Issue Properties on the iOS app

Issue Properties on the iOS app

Beyond the title and notes, an issue carries a set of properties that help you classify, prioritize, and plan the work. Every property is optional — add only what's useful — and most of them are customizable per project, so you can tailor them to match how you actually work.

This page is a tour of what each property means and what it's for. For how to set up the values yourself (statuses, types, priorities, etc.), see Customizing Project Attributes.

Classification

These properties describe what kind of work an issue is and where it sits in your workflow.

Type

The type categorizes what the issue represents — Bug, Feature, Refactor, Chore, Spike, Documentation, or whatever fits your work. An issue has exactly one type.

Types are project-specific and can be customized, each with its own icon. Types make filtering and searching easy: show me just the bugs in this milestone, or just the features shipped in v1.0.

Status

The status tracks where an issue is in your workflow. Every status belongs to one of three categories — To Do, In Progress, or Done — and each status becomes a column on the board. Moving an issue between board columns updates its status automatically.

An issue has exactly one status. If you haven't assigned one, the issue can live in an optional No Status column on the board (toggleable in Settings).

Priority

The priority indicates urgency or importance. Each priority can have its own color, making high-priority items easy to spot on the board or in lists. Common setups include Urgent / High / Medium / Low, but simpler schemes work just as well.

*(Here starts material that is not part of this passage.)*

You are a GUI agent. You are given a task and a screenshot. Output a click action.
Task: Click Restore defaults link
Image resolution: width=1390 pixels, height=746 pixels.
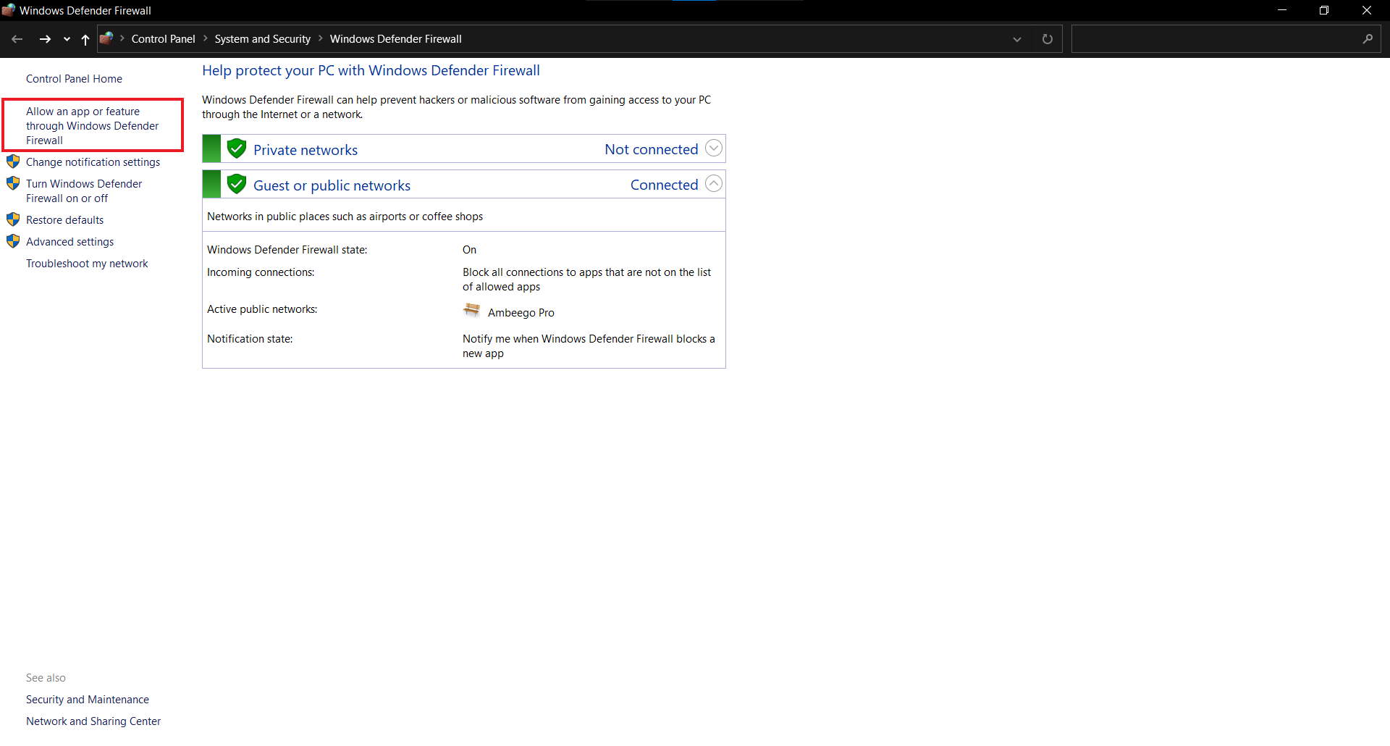coord(64,220)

An issue has exactly one priority.

Tags

Tags are flexible labels for anything that cuts across types and statuses. Unlike the properties above, an issue can have any number of tags. Create whatever tags make sense for your project:

  • Technical areas: Backend, UI, Infra
  • Workflow states: Needs Review, Blocked
  • Effort hints: Quick Win, Deep Work
  • Anything else: Tech Debt, Research

Tags are project-specific. See Tags for how they work in detail.

Attachments

Attachments can be attached to isses and, when clicked or tapped, can be viewed in Quicklook. You can rename them for quick reference as well.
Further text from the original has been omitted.